Photographer's Journal (September 24, 2021):
The Great Smoky Mountains National Park is famous for its large populations of various fauna minus one. However, this once extinct species to the southern Appalachian Mountains is making a steady recovery thanks to conservation groups and the National Park Service. Hunted to extinction in the late 1800’s elk were lost to the Smokies for over a century until a new population was reintroduced from other national forests and parks.
This bold effort to reestablish the herds has found a solid footing in the Smokies and produced several growing populations who call the mountains home. You can view these animals in their natural habitat as with any national park. This makes the Smokies a wildlife photographer’s playground, giving them ample opportunities to photograph their subjects easily.
That was the case as my fellow photography friends Carson Fox, Chris Bainbridge, and I headed into the park to photograph elk in early October 2021. We didn’t have to go too far before we found two large bull elk tangling in an open field for the right to command a harem. While most of the other photographers were focused on the clash of the titans, my attention was drawn to a younger bull who was taking full advantage of the distraction to make his move on a few grazing cows.

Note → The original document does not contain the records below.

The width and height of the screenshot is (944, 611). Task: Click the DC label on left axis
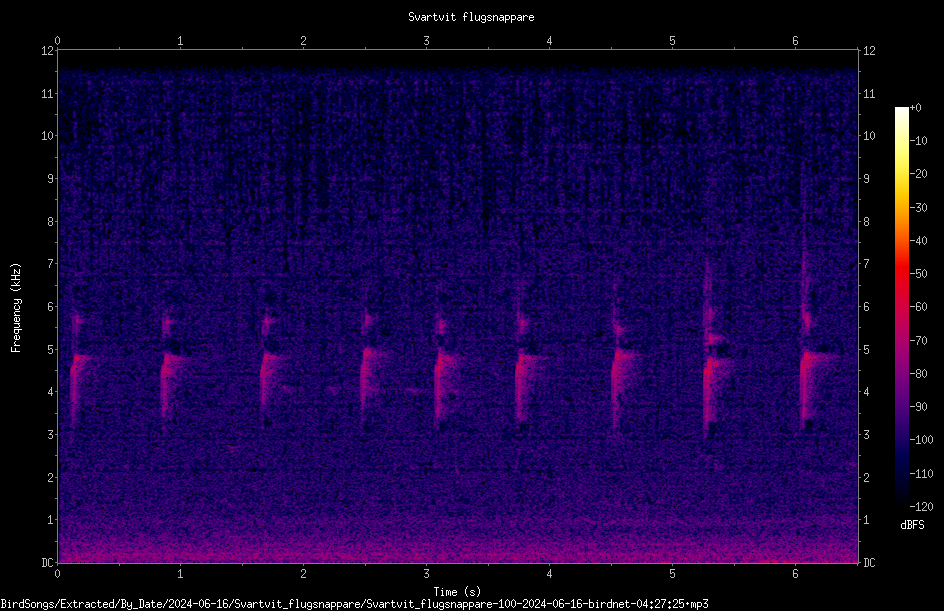(47, 562)
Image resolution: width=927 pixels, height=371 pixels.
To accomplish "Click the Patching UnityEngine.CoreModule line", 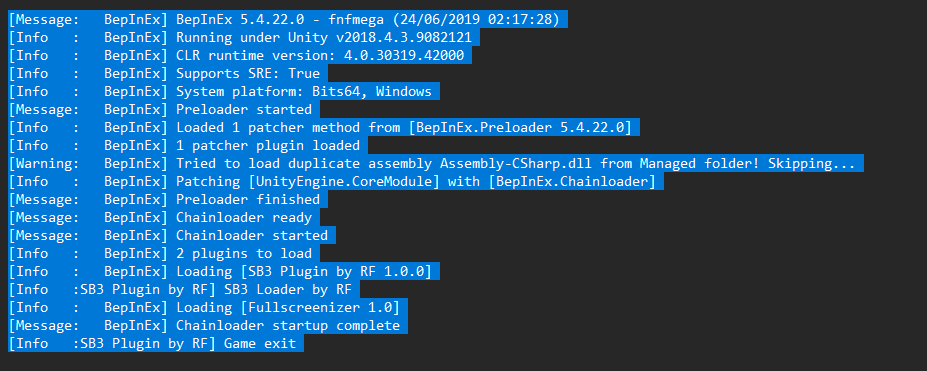I will click(x=336, y=181).

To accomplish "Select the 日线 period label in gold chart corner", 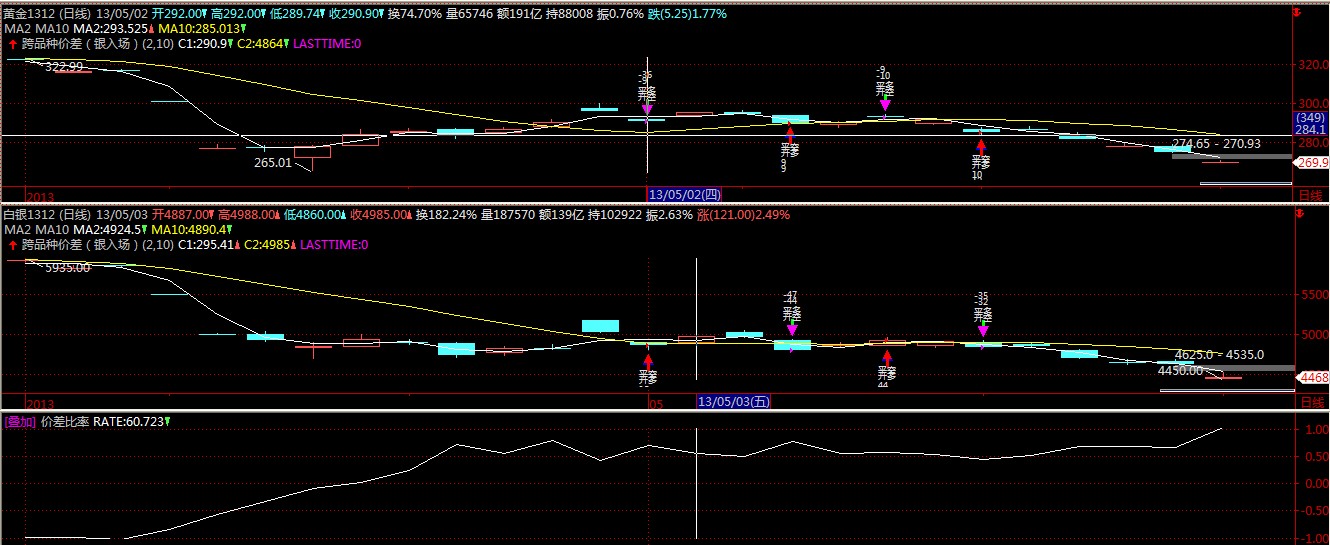I will (x=1309, y=193).
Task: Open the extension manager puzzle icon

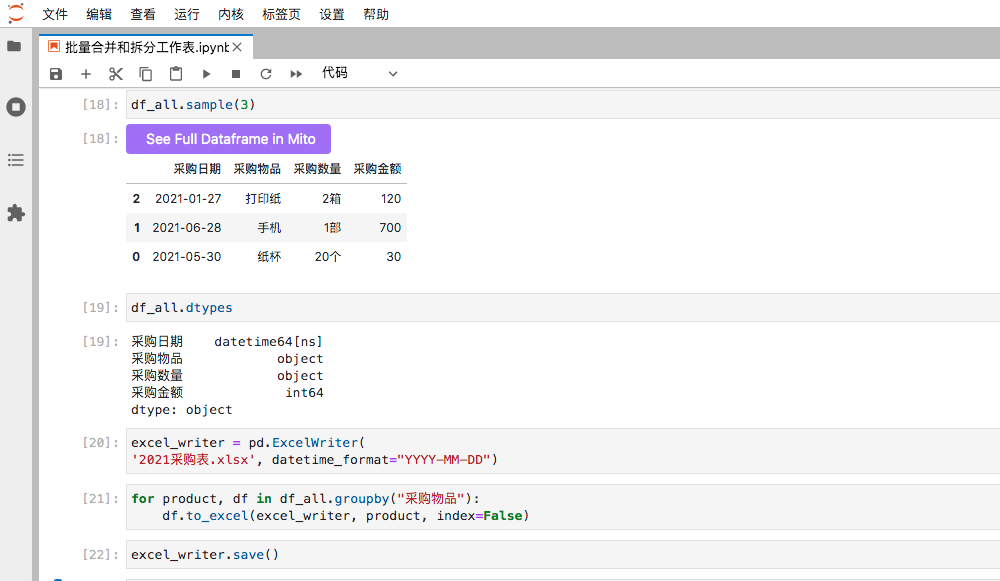Action: click(x=15, y=213)
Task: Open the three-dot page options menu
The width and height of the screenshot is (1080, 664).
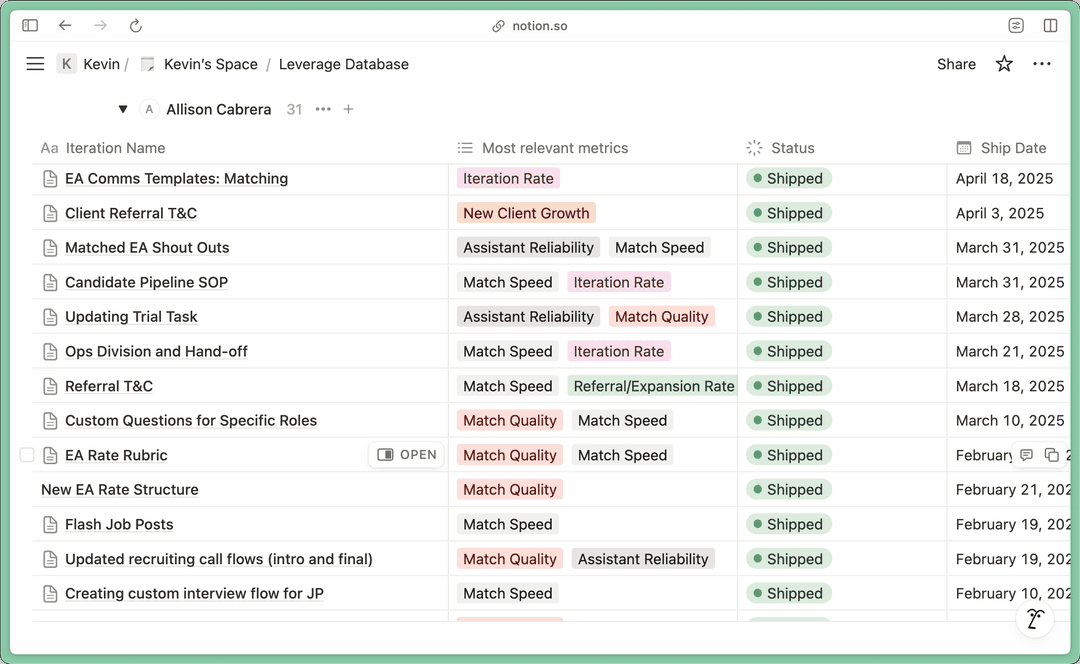Action: click(x=1042, y=64)
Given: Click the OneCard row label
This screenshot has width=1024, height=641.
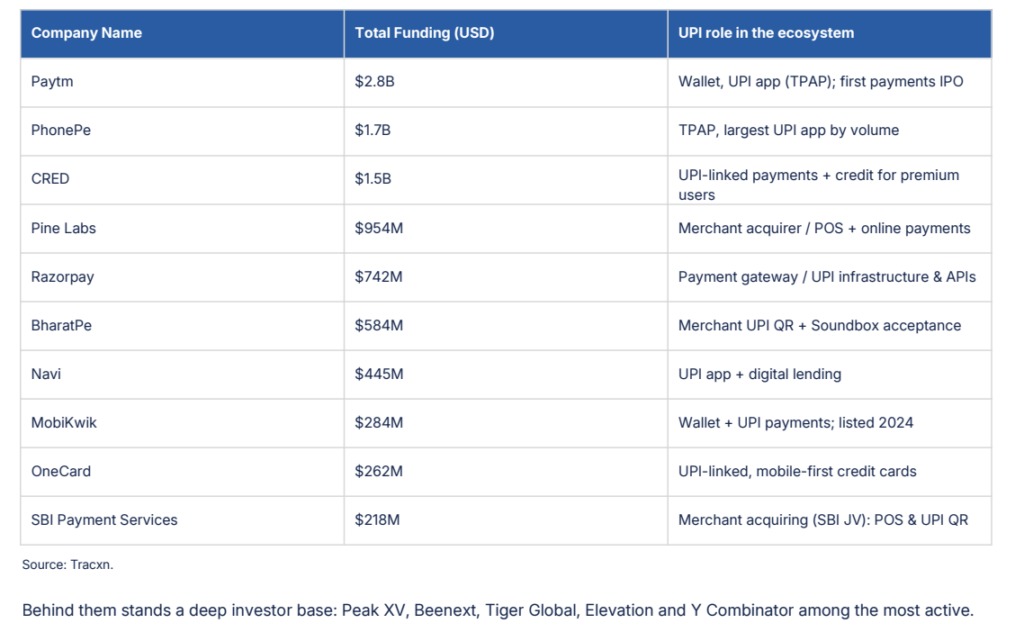Looking at the screenshot, I should click(x=61, y=471).
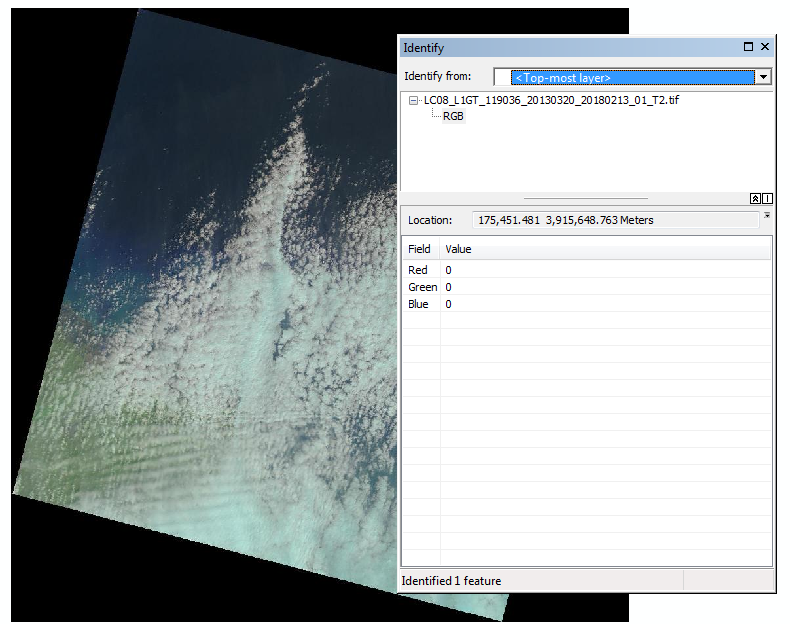This screenshot has height=624, width=790.
Task: Open the location units menu arrow
Action: coord(767,215)
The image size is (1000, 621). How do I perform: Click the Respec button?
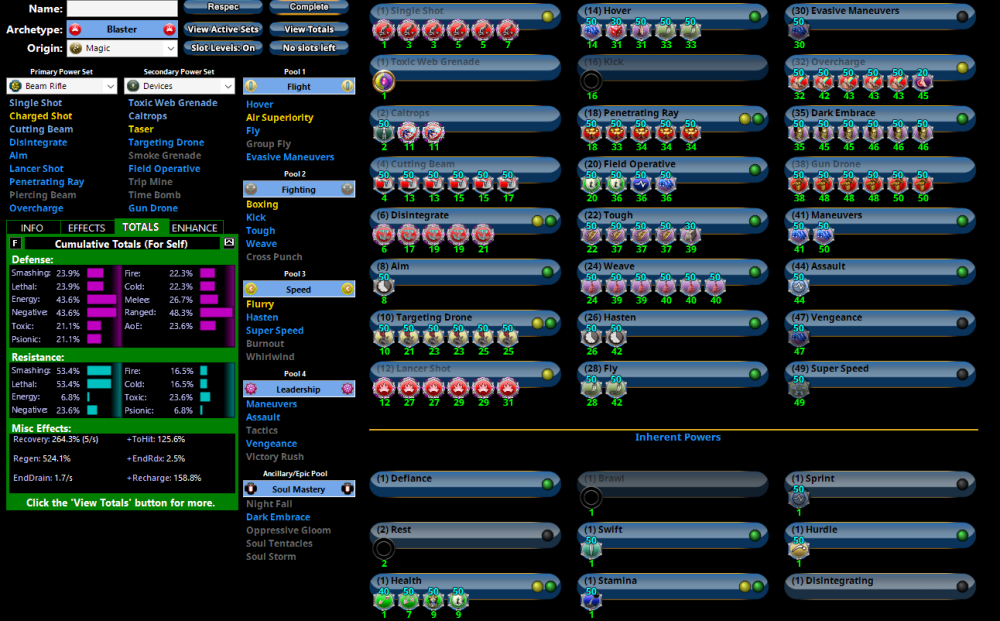click(x=222, y=7)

I found this tenacity rather appealing as he kept a close eye on the ensuing battle knowing once it was over, he would have to make a hasty exit; for the larger bulls outweighed him greatly, similar to a Ford Escort versus a Sherman Tank. However, he remained undeterred as after each retreat, he would slowly advance again on the large battle-ready bull’s cows.
During one of his recesses from his sly advances, I captured his image of taking shelter in the nearby treeline, longing for the day that he could have his harem of cows. As I snapped the shutter, I wondered if he would ever think back on this day after collecting his cows and give a future adolescent bull a chance for romance.